Next-Gen Sequencing Used at Duke to Aid Difficult Diagnoses

Advanced high-speed gene-sequencing has been used in the clinical setting to find diagnoses for seven children out of a dozen who were experiencing developmental delays and congenital abnormalities for mysterious reasons. "I thought if we could obtain even a couple of relatively secure diagnoses out of the 12 patients, that would prove the value of deploying sequencing approaches systematically in patients with unknown but apparently genetic conditions," said David Goldstein, Ph.D., director of the Duke Center for Human Genome Variation and professor of molecular genetics and microbiology. "Few sequencing studies have approached the problem as we did, taking a very heterogeneous group of patients," Dr. Goldstein said. "Getting a likely diagnosis about half of the time is quite stunning and strongly motivates next-generation sequencing for all patients who fail to get a genetic diagnosis through traditional testing." The research team used next-generation sequencing, a new technology that can rapidly read a person's entire genome or just their exome, the sections of DNA that make the proteins, which direct physiological activities.
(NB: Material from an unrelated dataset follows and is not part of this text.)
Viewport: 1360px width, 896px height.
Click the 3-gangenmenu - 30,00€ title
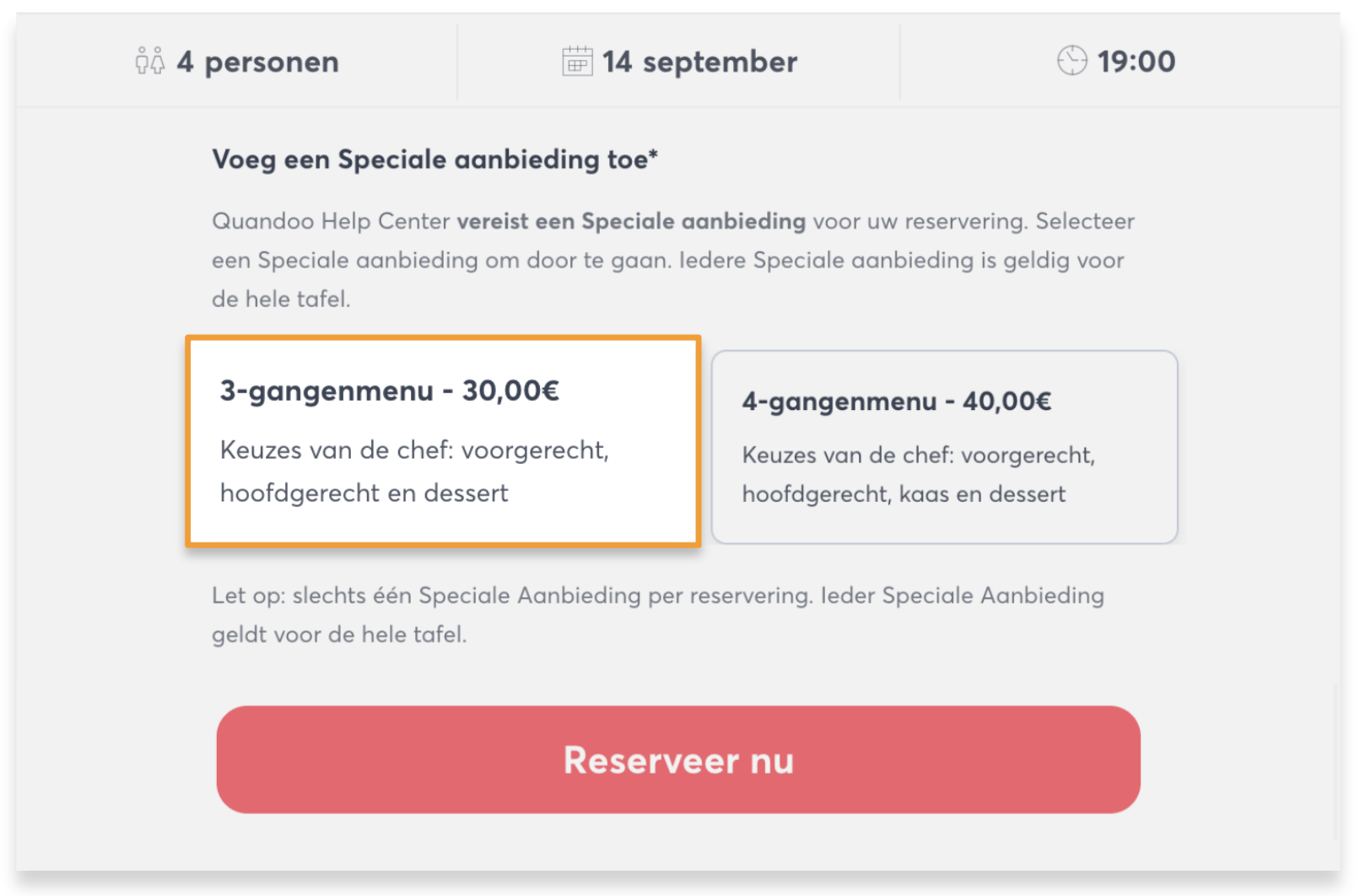(x=389, y=391)
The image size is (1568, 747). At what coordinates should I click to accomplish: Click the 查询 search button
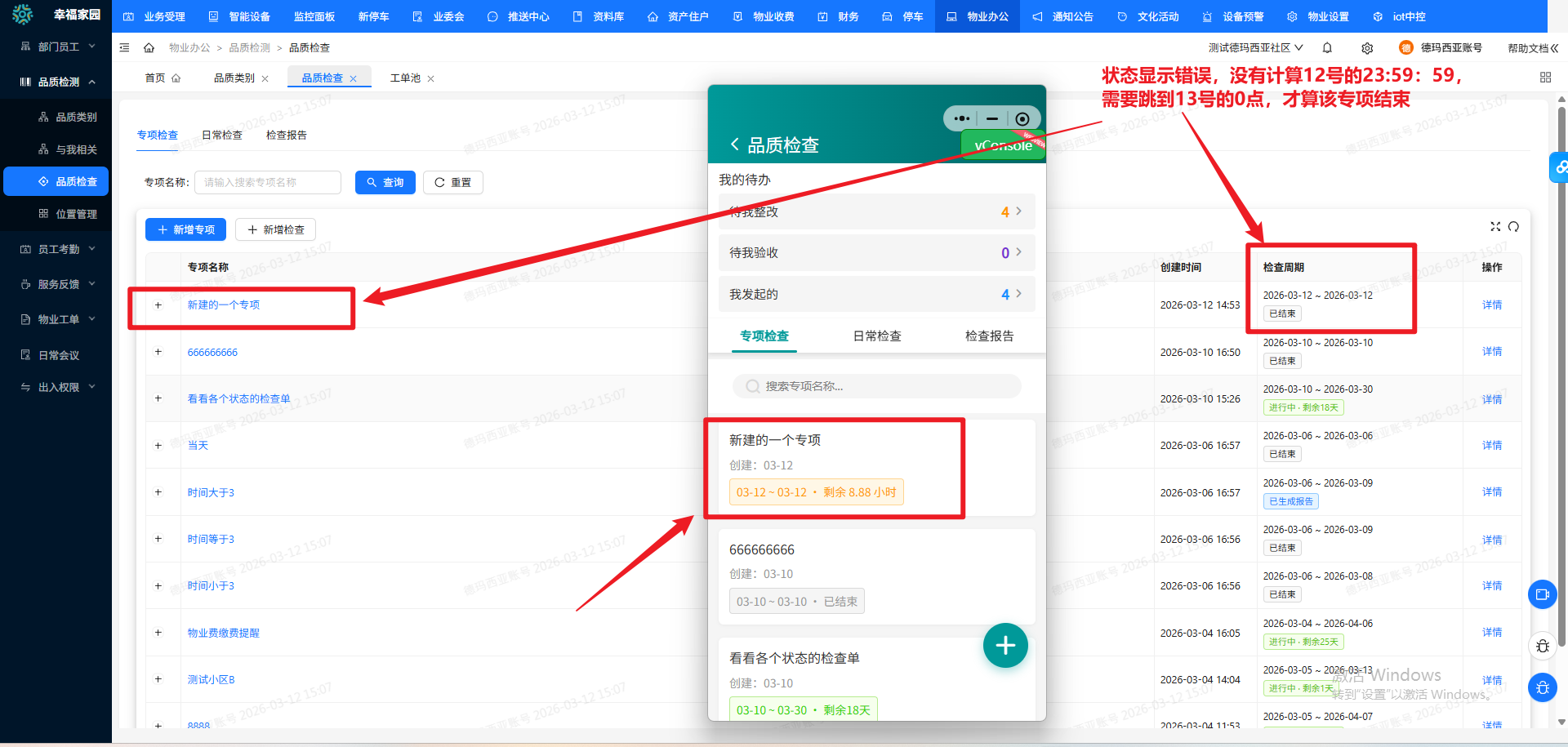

The cost of such sequencing is becoming lower, making it feasible to do the study in a clinical setting. The work was published online on May 8, 2012 in the Journal of Medical Genetics. "There are up to 50,000 live births in America each year with the children having features of developmental delays, intellectual disabilities, or congenital abnormalities similar to those we studied," said Vandana Shashi, M.D., co-author and associate professor of pediatrics in the Duke Center for Human Genetics.